The purges have been campaigns to rid the police force of those considered to be part of the “parallel structure,” a term invented by Erdoğan and his associates within the AK Party to refer to followers of the Gülen movement, also known as the Hizmet movement, a faith-based social initiative inspired by Turkish Islamic scholar Fethullah Gülen.
The effects of these purges have been felt most strongly in the provinces of İstanbul, Şanlıurfa and Diyarbakır, provinces where ISIL militants are said to have a heavy presence.
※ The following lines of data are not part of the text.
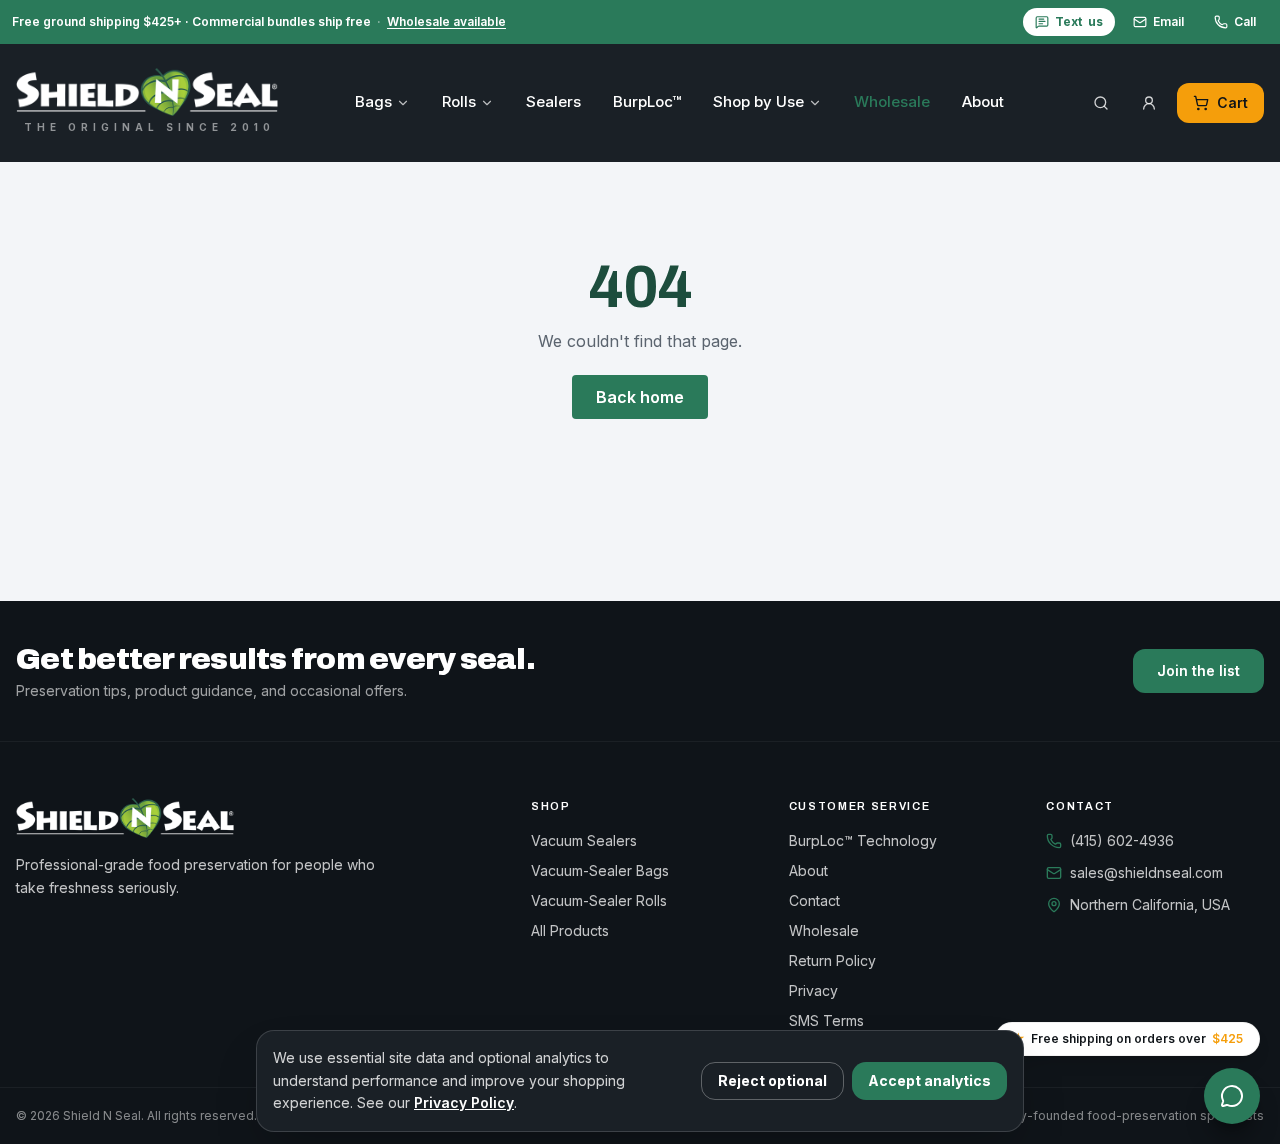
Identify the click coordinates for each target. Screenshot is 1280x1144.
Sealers (553, 101)
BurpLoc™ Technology (863, 840)
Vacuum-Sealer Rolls (599, 900)
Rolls (459, 101)
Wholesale (892, 101)
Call (1245, 21)
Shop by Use (758, 101)
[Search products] (1101, 103)
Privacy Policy (464, 1102)
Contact (814, 900)
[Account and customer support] (1149, 103)
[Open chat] (1232, 1096)
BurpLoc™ (647, 101)
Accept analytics (929, 1080)
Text (1079, 21)
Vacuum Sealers (584, 840)
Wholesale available (446, 21)
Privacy (813, 990)
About (983, 101)
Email (1168, 21)
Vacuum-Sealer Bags (600, 870)
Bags (373, 101)
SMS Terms (826, 1020)
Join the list (1198, 670)
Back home (640, 397)
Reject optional (772, 1080)
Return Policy (832, 960)
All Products (570, 930)
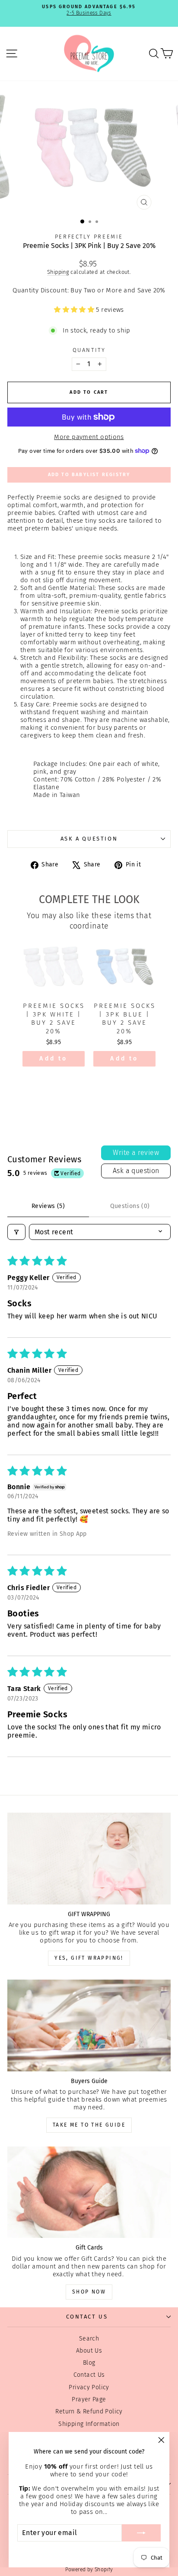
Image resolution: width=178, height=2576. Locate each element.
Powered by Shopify (89, 2570)
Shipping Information (89, 2424)
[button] (75, 310)
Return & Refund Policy (88, 2411)
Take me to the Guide (89, 2125)
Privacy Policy (89, 2387)
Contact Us (89, 2374)
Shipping (58, 272)
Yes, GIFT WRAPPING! (89, 1958)
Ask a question (89, 838)
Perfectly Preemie (89, 236)
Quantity (89, 350)
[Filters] (16, 1232)
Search (89, 2338)
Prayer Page (89, 2399)
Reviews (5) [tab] (48, 1206)
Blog (89, 2362)
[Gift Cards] (89, 2192)
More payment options (89, 437)
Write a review (136, 1152)
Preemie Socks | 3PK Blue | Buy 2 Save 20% (125, 1018)
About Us (89, 2350)
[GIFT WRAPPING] (89, 1859)
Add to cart (53, 1061)
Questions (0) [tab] (130, 1206)
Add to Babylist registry (89, 474)
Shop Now (89, 2292)
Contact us (87, 2316)
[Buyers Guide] (89, 2025)
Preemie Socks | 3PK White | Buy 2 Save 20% (54, 1018)
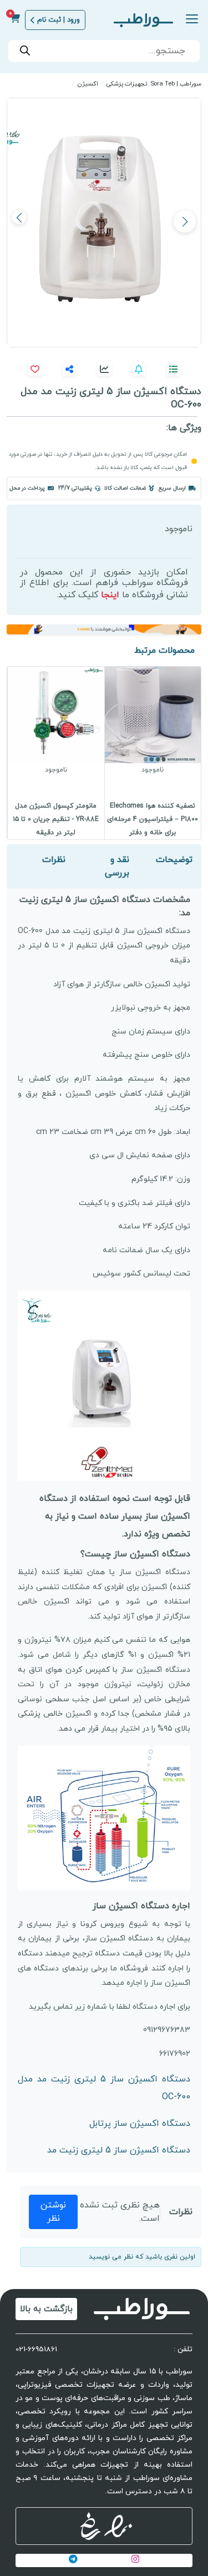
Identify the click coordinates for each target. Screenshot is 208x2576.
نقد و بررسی (117, 866)
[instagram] (135, 2560)
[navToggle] (189, 20)
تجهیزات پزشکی (126, 84)
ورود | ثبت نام (58, 20)
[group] (152, 753)
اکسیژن (88, 84)
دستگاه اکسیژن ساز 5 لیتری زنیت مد (118, 2150)
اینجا (110, 595)
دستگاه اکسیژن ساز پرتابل (139, 2124)
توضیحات (174, 860)
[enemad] (118, 2526)
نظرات (53, 860)
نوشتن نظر (53, 2212)
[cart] (15, 20)
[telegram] (73, 2560)
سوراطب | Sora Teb (176, 84)
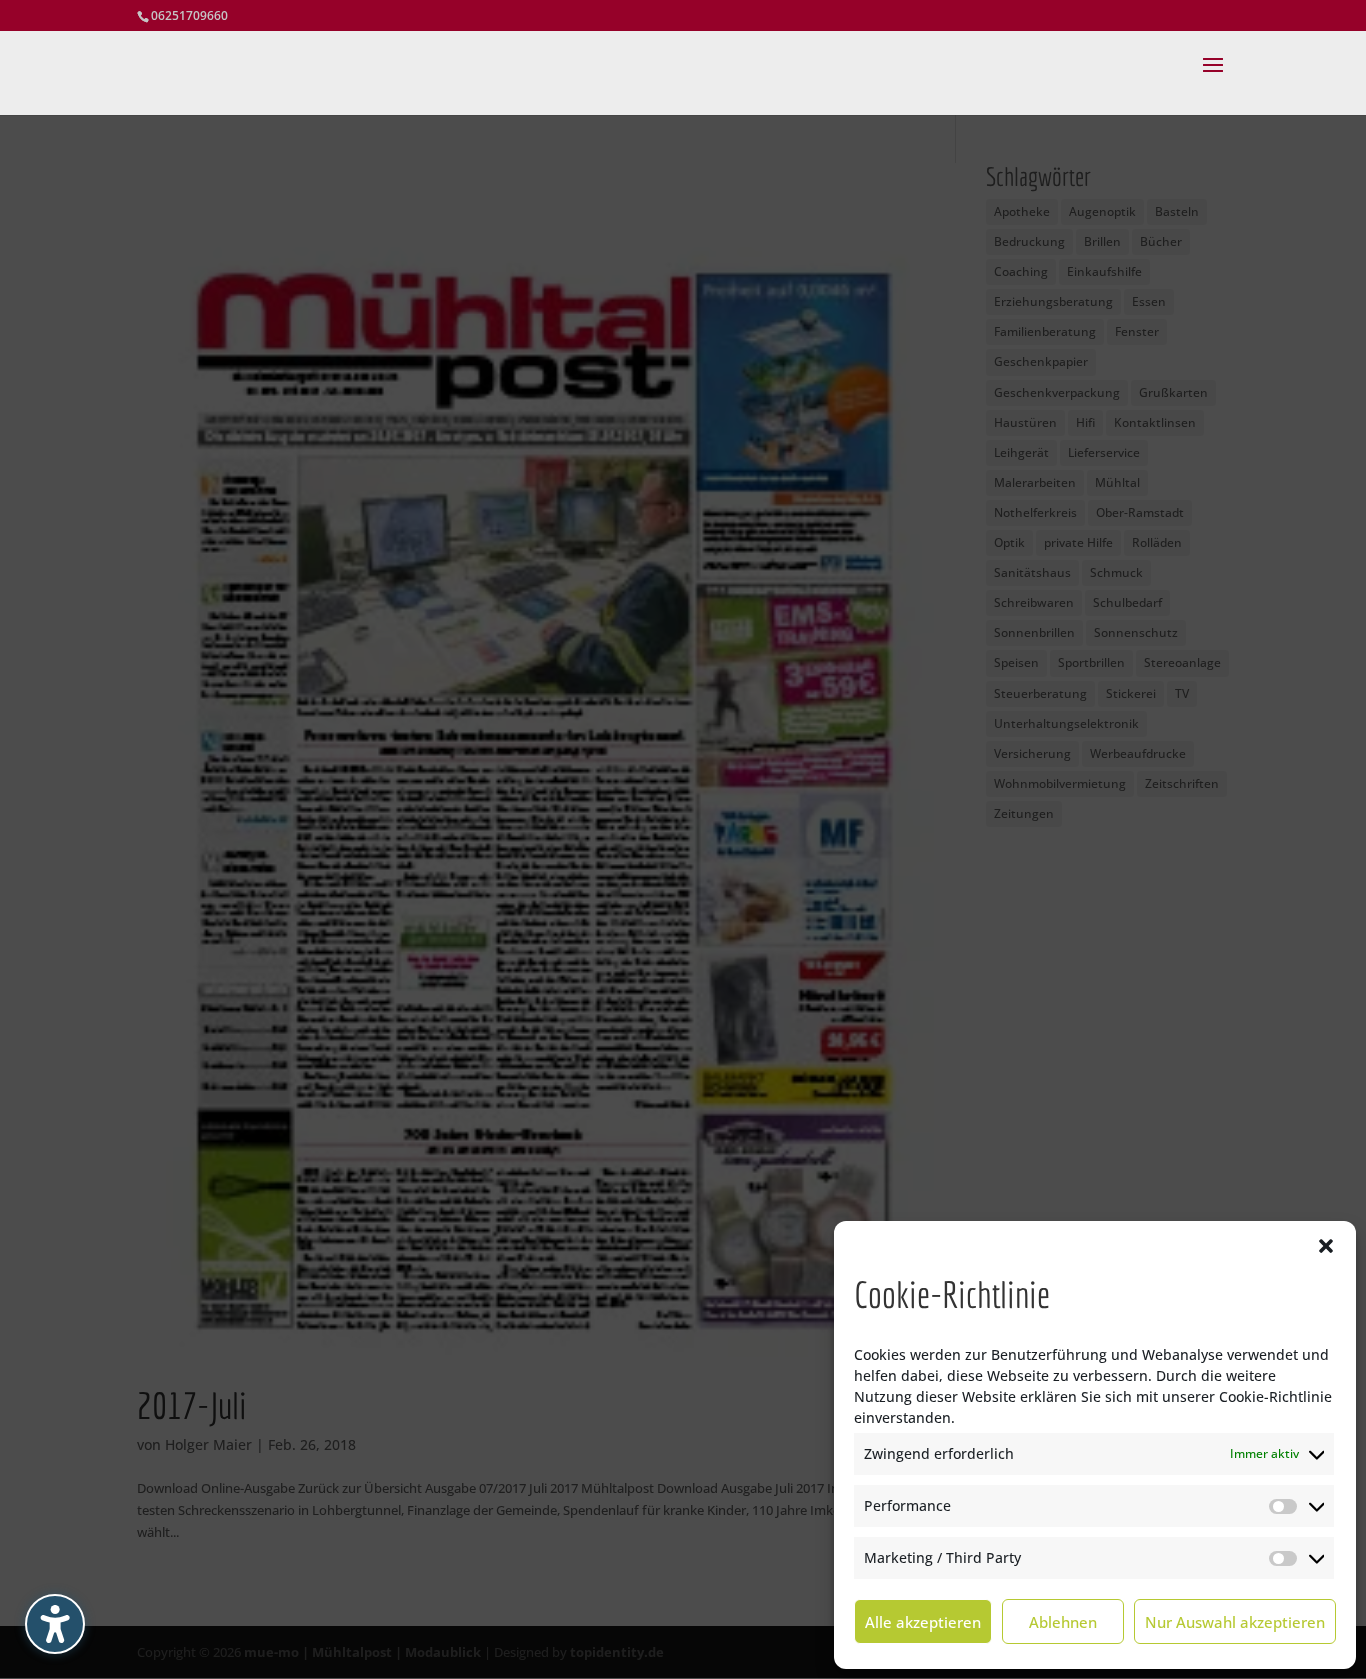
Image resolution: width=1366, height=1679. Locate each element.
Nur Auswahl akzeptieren (1235, 1622)
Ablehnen (1063, 1622)
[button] (1326, 1246)
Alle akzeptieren (923, 1622)
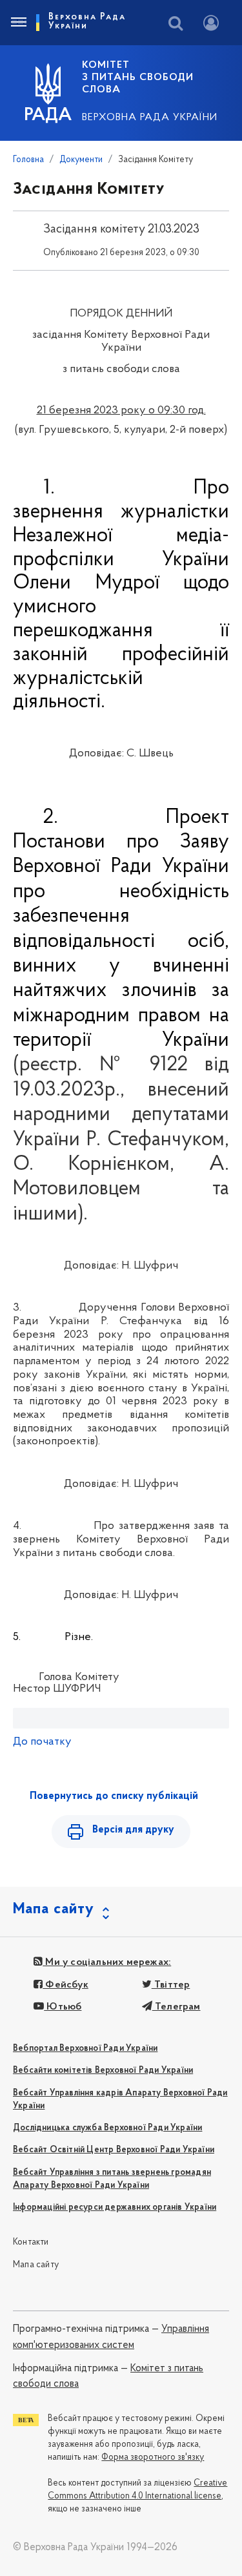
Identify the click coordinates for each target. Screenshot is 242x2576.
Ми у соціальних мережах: (107, 1962)
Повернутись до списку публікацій (114, 1796)
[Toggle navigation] (18, 22)
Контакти (31, 2242)
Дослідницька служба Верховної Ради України (107, 2128)
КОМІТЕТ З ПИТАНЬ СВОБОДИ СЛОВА (138, 77)
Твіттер (171, 1985)
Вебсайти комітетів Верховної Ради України (103, 2070)
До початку (42, 1742)
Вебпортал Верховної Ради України (85, 2048)
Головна (28, 160)
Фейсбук (65, 1985)
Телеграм (176, 2007)
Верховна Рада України (149, 117)
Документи (81, 160)
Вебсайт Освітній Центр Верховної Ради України (113, 2150)
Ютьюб (62, 2007)
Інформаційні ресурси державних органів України (114, 2207)
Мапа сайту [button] (53, 1909)
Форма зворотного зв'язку (152, 2457)
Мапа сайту (36, 2265)
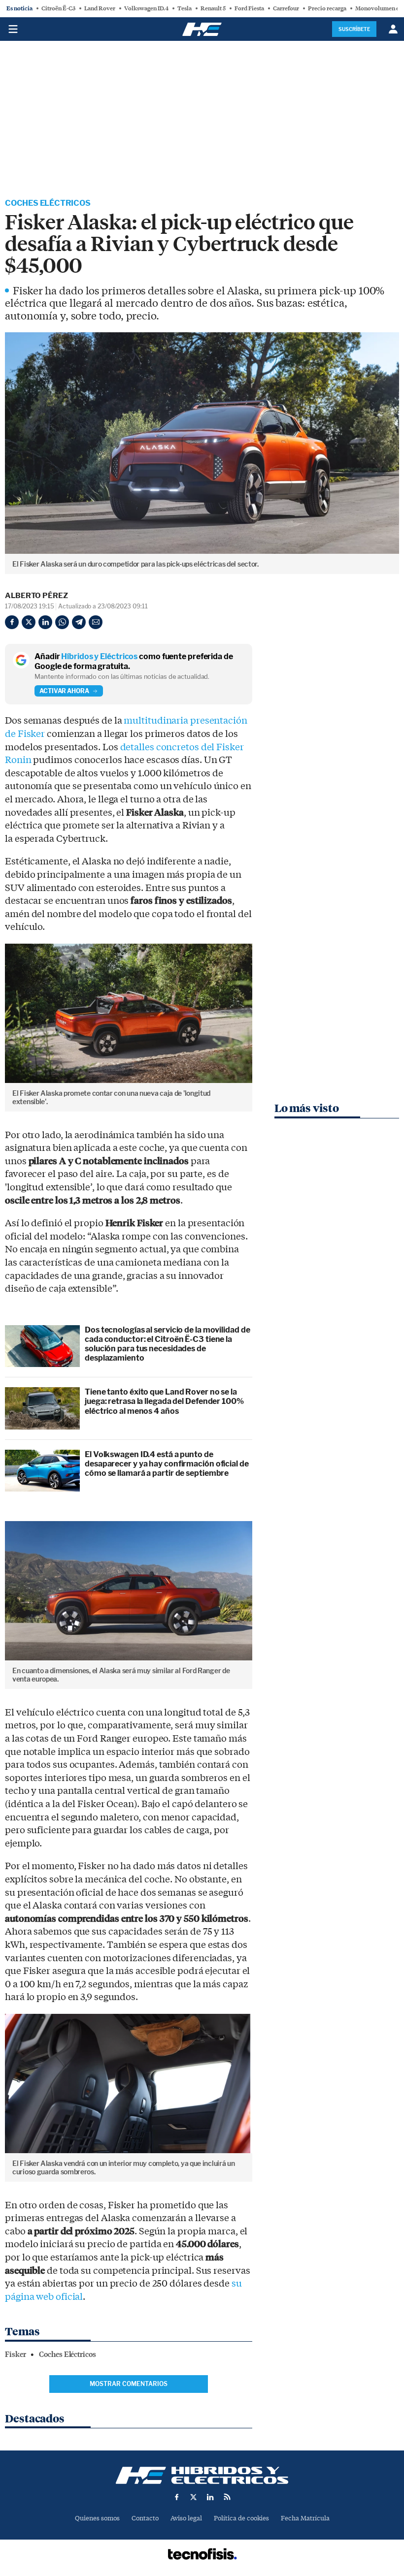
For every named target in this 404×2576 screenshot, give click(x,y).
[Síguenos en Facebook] (176, 2496)
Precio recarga (327, 8)
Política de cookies (241, 2518)
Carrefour (286, 8)
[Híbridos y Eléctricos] (202, 2475)
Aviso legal (186, 2518)
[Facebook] (12, 622)
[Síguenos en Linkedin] (210, 2496)
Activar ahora (64, 691)
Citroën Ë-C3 (58, 8)
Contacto (145, 2518)
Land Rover (99, 8)
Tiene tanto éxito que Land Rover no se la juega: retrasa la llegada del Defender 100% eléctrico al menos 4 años (164, 1401)
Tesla (184, 8)
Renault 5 (213, 8)
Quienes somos (97, 2518)
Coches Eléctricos (48, 203)
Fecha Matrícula (305, 2518)
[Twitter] (28, 622)
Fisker (15, 2354)
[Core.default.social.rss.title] (227, 2496)
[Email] (95, 622)
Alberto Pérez (36, 595)
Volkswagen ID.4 (146, 8)
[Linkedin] (45, 622)
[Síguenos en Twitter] (193, 2496)
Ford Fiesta (249, 8)
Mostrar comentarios (129, 2383)
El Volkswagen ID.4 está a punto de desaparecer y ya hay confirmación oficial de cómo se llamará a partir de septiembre (167, 1464)
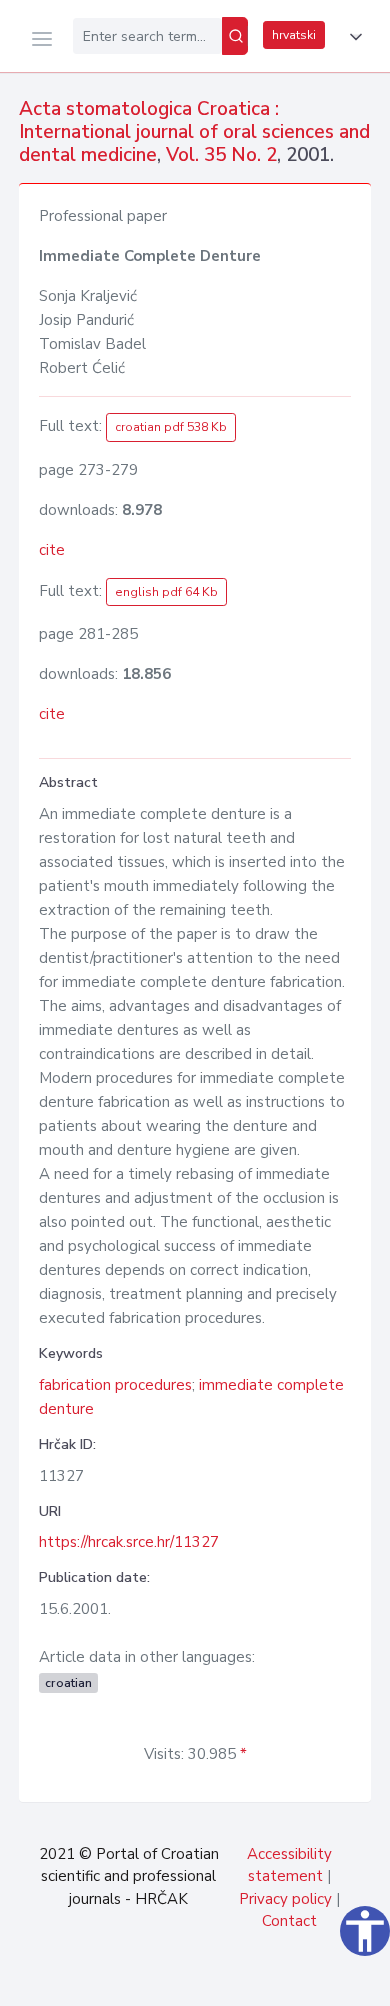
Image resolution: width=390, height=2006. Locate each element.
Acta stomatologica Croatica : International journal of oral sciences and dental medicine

Especially in the past year, the majority of the reassignments of high-ranking police officers took place in the districts of Lice in Diyarbakir province, Cizre in Şırnak province, and Suruç, Viranşehir and Ceylanpınar in Şanlıurfa province.
In one example, it has been revealed that a high-ranking police chief and head of the police intelligence bureau responsible for the whole of Şanlıurfa province, where the suicide attack took place, is also temporarily assuming other posts within the agency.
In addition to being the head of the Şanlıurfa Police Intelligence Bureau, Rüştü Yılmaz holds the posts of chief of the Riot Police Units, chief of the Counterterrorism Unit and deputy chief of the Security Bureau.
It has also emerged that the İstanbul Counterterrorism Unit, which normally has 700 officers working when at full capacity, had only four officers on duty during the Eid al-Fitr break after the holy month of Ramadan.
If there had been any acts of terrorism in İstanbul over Eid, only four officers would have been able to respond to the situation in a city with over 15 million residents.
The intelligence unit in Siirt province, which is normally run by 250 high-ranking officers, is currently under the stewardship of only a single officer.